> _ACTIVITÉS_
1) Répondez aux questions suivantes à partir du jugement reproduit ci-dessous.
(a) Quelle somme le CREDIT INDUSTRIEL ET COMMERCIAL doit-il verser à Maître Amandine PERRAULT, et au titre de quelles dispositions ?
(b) De quelle demande madame [K] [E] épouse [I] est-elle déboutée ?
(c) Quel article du code de procédure civile permet aux avocats de recouvrer directement les dépens ?
2) Dans le jugement ci-dessous, présentez sous forme de liste le paragraphe commençant par « Condamne le CREDIT INDUSTRIEL ET COMMERCIAL à verser à madame [F] [E] », en conservant ses informations principales.
3) Expliquez, s'il vous plaît, en une à trois phrases, pourquoi le jugement ci-dessous condamne le CREDIT INDUSTRIEL ET COMMERCIAL à verser 3 500 € à chacun des ayants-droit de monsieur [T] [E].

En l’espèce, aucune circonstance ne commande de l’écarter.
PAR CES MOTIFS
Le tribunal, statuant publiquement, par jugement contradictoire, mis à disposition au greffe, et en premier ressort,
Déclare les demandes formées par le CREDIT INDUSTRIEL ET COMMERCIAL recevables ;
Déboute le CREDIT INDUSTRIEL ET COMMERCIAL de l’intégralité de ses demandes ;
Condamne le CREDIT INDUSTRIEL ET COMMERCIAL à verser à madame [F] [E], en sa qualité d’ayant-droit de monsieur [T] [E], associé à hauteur de 25 % du capital social de la SCI [E], la somme de trois-mille-cinq-cents euros (3 500 €) en réparation du préjudice résultant du défaut d’information de monsieur [T] [E] sur l’assurance décès ;
Condamne le CREDIT INDUSTRIEL ET COMMERCIAL à verser à madame [B] [E], en sa qualité d’ayant-droit de monsieur [T] [E], associé à hauteur de 25 % du capital social de la SCI [E], la somme de trois-mille-cinq-cents euros (3 500 €) en réparation du préjudice résultant du défaut d’information de monsieur [T] [E] sur l’assurance décès ;
Condamne le CREDIT INDUSTRIEL ET COMMERCIAL à verser à madame [K] [E] épouse [I], en sa qualité d’ayant-droit de monsieur [T] [E], associé à hauteur de 25 % du capital social de la SCI [E], la somme de trois-mille-cinq-cents euros (3 500 €) en réparation du préjudice résultant du défaut d’information de monsieur [T] [E] sur l’assurance décès ;
Condamne le CREDIT INDUSTRIEL ET COMMERCIAL à verser à monsieur [D] [E], en sa qualité d’ayant-droit de monsieur [T] [E], associé à hauteur de 25 % du capital social de la SCI [E], la somme de trois-mille-cinq-cents euros (3 500 €) en réparation du préjudice résultant du défaut d’information de monsieur [T] [E] sur l’assurance décès ;
Déboute madame [K] [E] épouse [I] de sa demande de dommages et intérêts pour procédure abusive ;
Rejette toutes les demandes des parties plus amples ou contraires ;
Condamne le CREDIT INDUSTRIEL ET COMMERCIAL aux entiers dépens de l’instance ;
Condamne le CREDIT INDUSTRIEL ET COMMERCIAL à verser à Maître Amandine PERRAULT la somme de trois mille euros (3 000 €) au titre des dispositions de l’article 37 de la loi du 10 juillet 1991 ;
Condamne le CREDIT INDUSTRIEL ET COMMERCIAL à verser à madame [K] [E] et à madame [C] [E], chacune, la somme de trois mille euros (3 000 €) au titre des dispositions de l’article 700 du code de procédure civile ;
Autorise Maître Amandine PERRAULT et Maître Fabrice LECOCQ à procéder au recouvrement direct des dépens conformément à l’article 699 du code de procédure civile ;
Rappelle que la présente décision est assortie de l’exécution provisoire.

> _DONNÉES ENREGISTRÉES_
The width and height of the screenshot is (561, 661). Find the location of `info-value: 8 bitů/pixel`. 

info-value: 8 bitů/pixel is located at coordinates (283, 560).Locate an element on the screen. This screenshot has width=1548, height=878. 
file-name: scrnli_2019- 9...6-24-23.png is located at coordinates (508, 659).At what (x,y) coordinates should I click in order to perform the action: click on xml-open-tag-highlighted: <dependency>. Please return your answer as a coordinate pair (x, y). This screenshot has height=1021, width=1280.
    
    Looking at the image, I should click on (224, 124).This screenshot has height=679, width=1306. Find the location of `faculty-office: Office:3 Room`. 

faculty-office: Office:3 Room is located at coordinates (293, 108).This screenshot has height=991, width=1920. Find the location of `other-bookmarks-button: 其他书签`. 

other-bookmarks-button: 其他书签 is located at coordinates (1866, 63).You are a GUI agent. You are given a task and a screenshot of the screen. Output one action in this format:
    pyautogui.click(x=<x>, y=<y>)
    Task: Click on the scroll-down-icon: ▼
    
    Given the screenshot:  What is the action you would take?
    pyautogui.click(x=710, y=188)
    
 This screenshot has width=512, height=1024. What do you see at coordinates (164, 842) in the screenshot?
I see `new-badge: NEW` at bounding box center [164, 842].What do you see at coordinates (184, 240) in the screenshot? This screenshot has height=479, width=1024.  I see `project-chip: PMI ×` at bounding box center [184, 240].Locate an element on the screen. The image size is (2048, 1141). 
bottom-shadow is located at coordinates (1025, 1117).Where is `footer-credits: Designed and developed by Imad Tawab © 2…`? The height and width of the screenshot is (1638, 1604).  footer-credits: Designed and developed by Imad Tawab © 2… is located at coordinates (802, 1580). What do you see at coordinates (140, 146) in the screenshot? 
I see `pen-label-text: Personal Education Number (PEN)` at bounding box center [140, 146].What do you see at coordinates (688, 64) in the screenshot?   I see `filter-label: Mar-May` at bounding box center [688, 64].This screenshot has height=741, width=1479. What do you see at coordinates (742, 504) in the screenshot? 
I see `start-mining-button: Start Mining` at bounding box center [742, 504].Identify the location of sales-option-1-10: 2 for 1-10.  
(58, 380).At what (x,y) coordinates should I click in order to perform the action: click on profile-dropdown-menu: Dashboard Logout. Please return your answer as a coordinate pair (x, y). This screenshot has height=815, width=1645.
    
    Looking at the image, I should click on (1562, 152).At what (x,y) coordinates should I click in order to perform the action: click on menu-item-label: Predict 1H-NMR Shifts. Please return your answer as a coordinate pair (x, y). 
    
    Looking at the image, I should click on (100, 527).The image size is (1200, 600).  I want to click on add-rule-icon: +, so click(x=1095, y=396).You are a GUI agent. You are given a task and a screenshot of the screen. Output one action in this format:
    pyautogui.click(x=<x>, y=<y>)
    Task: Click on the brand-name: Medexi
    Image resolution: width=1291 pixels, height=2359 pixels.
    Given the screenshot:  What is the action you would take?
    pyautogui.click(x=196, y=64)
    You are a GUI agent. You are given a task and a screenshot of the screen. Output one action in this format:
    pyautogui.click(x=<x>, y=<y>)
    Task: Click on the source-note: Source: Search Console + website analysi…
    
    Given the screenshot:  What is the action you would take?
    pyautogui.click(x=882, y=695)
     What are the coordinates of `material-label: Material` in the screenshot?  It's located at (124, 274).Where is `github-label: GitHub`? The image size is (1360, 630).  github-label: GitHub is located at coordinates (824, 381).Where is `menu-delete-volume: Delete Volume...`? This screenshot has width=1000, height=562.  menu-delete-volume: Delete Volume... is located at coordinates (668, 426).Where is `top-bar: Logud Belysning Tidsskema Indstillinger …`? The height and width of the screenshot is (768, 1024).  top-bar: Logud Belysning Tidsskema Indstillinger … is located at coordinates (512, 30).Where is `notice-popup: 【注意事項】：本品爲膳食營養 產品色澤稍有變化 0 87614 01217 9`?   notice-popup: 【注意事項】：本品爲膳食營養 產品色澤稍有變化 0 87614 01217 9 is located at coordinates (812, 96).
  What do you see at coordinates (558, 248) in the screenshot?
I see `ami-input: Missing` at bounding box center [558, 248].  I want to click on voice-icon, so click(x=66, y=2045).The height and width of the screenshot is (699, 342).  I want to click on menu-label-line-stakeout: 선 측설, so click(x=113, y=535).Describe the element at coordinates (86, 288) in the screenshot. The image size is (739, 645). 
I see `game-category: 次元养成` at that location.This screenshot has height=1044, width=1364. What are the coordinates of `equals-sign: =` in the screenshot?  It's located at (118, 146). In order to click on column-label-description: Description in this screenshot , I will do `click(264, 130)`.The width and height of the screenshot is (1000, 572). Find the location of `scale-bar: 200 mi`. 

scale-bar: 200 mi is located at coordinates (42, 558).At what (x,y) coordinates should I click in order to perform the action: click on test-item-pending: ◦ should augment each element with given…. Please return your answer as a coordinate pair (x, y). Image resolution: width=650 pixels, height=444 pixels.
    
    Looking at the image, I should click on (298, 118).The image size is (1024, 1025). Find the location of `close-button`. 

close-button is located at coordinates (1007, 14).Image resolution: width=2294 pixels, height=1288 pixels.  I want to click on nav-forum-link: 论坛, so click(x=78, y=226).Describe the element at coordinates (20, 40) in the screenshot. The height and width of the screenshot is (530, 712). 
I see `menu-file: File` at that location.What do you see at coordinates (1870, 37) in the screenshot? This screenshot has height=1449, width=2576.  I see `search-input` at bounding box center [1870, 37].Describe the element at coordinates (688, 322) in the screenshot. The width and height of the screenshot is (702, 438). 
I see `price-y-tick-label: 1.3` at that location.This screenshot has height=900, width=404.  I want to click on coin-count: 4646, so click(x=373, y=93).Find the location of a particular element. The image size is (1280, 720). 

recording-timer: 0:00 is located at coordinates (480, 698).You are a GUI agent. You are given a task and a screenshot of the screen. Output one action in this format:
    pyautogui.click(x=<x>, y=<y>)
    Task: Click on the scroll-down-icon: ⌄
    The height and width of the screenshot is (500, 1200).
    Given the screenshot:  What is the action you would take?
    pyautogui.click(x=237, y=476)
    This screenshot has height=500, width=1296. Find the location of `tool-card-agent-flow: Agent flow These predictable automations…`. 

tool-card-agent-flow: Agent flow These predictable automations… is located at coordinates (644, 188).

> _CORRIGÉS DANS L'ORDRE_
1)
(a) Trois mille euros (3 000 €), au titre des dispositions de l'article 37 de la loi du 10 juillet 1991.
(b) De sa demande de dommages et intérêts pour procédure abusive.
(c) L'article 699 du code de procédure civile.

2)
- Partie condamnée : le CREDIT INDUSTRIEL ET COMMERCIAL
- Bénéficiaire : madame [F] [E], ayant-droit de monsieur [T] [E], associé à hauteur de 25 % du capital social de la SCI [E]
- Montant : 3 500 €
- Motif : réparation du préjudice résultant du défaut d'information de monsieur [T] [E] sur l'assurance décès

3) Chaque somme répare le préjudice résultant du défaut d'information de monsieur [T] [E] sur l'assurance décès. Elle est versée aux ayants-droit de monsieur [T] [E], associé à hauteur de 25 % du capital social de la SCI [E].